In this lab, we will again make use of the lattice
and tidyverse
packages:
library(lattice)
library(tidyverse)
The Behavioral Risk Factor Surveillance System (BRFSS) is an annual telephone survey of 350,000 people in the United States. As its name implies, the BRFSS is designed to identify risk factors in the adult population and report emerging health trends. For example, respondents are asked about their diet and weekly physical activity, their HIV/AIDS status, possible tobacco use, and even their level of healthcare coverage. The BRFSS Web site (http://www.cdc.gov/brfss) contains a complete description of the survey, including the research questions that motivate the study and many interesting results derived from the data.
We will focus on a random sample of 20,000 people from the BRFSS survey conducted in 2000. While there are over 200 variables in this data set, we will work with a small subset.
The data file can be downloaded at [https://www.openintro.org/book/statdata/cdc.csv]. Then set the working directory as in Lab01, and load the data using read.table
as follows.
cdc = read.table("cdc.dat", header=TRUE)
If you have trouble setting working directory and loading data file, don't hesitate to ask TA for help. To view the names of the variables, type the command
str(cdc)
This returns the names genhlth
, exerany
, hlthplan
, smoke100
, height
, weight
, wtdesire
, age
, and gender
. Each one of these variables corresponds to a question that was asked in the survey. For example, for genhlth
, respondents were asked to evaluate their general health, responding either excellent, very good, good, fair or poor. The exerany
variable indicates whether the respondent exercised in the past month (y) or did not (n). Likewise, hlthplan
indicates whether the respondent had some form of health coverage (y) or did not (n). The smoke100
variable indicates whether the respondent had smoked at least 100 cigarettes in her lifetime. The other variables record the respondent's height
in inches, weight
in pounds as well as their desired weight, wtdesire
, age
in years, and gender
.
You could also look at all of the data frame at once by typing its name into the console, but that might be unwise here. We know cdc
has 20,000 rows, so viewing the entire data set would mean flooding your screen. It's better to take small peeks at the data with head
, tail
or the subsetting techniques that you'll learn in a moment.

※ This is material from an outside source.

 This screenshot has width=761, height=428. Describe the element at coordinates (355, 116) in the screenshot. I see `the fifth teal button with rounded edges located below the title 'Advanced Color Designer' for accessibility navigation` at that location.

While it makes sense to describe a numerical variable like weight
in terms of summary statistics like mean or sd, what about categorical data? We would instead consider the sample frequency or relative frequency distribution. The function tally
does this for you by counting the number of times each kind of response was given. For example, to see the number of people who have smoked 100 cigarettes in their lifetime, type
table(cdc$smoke100)
##
## n y
## 10559 9441
One can convert the table of counts to proportions by the funstion prop.table.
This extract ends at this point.